2h ago · May 27, 2026 · 2 min read

Why It Matters

Connecticut’s housing shortage has placed significant strain on low-income renters statewide, with many households spending more than a third of their income on housing costs. A newly launched statewide network is now attempting to address that crisis from the ground up, shifting focus to suburban and rural communities that have historically resisted new housing development. As state lawmakers continue pushing for local housing action, this coalition represents a new phase of organizing beyond urban centers.

What Happened

Two Connecticut advocacy organizations — the Housing Collective and the Connecticut for All Justice Fund — announced Wednesday the formation of the Housing for All Network, a statewide alliance of local groups working to expand and preserve housing supply in their communities.
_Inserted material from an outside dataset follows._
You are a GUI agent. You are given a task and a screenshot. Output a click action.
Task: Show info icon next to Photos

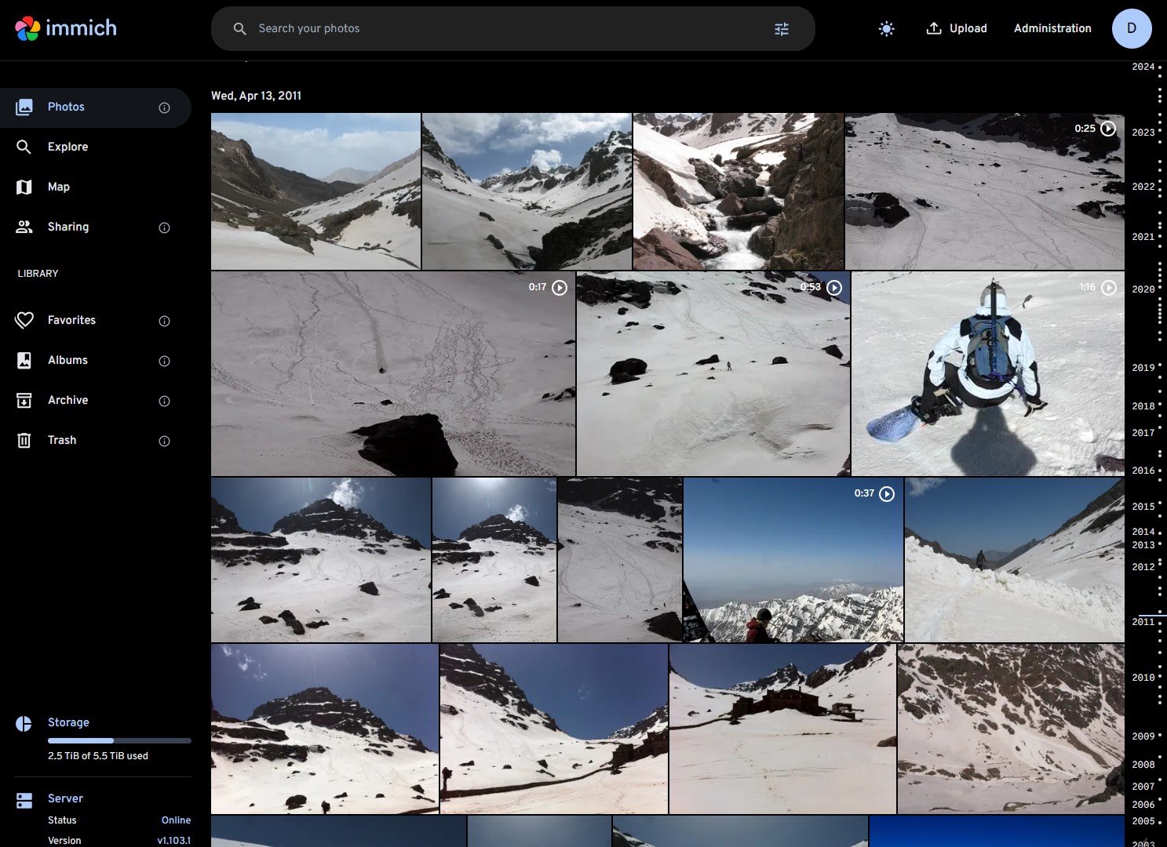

The network is designed to connect groups across all regions of Connecticut and provide them with training, technical support, and small grants. More than 40 participating organizations have joined, ranging from tenant unions to local racial justice advocates.

Margaret LeFever, program director for Housing for All, said the initiative is intended to put decision-making power in the hands of residents. “Residents know what they need within their own communities to build support for housing,” LeFever said, adding that the network would help local groups broaden their reach.

Norma Martinez-HoSang, director of Connecticut For All, said her organization is channeling support through its Justice Fund, concentrating initial efforts in New Haven, Middlesex, and Hartford Counties. The broader goal, she said, is to build a statewide picture of local housing efforts and strengthen capacity across the network.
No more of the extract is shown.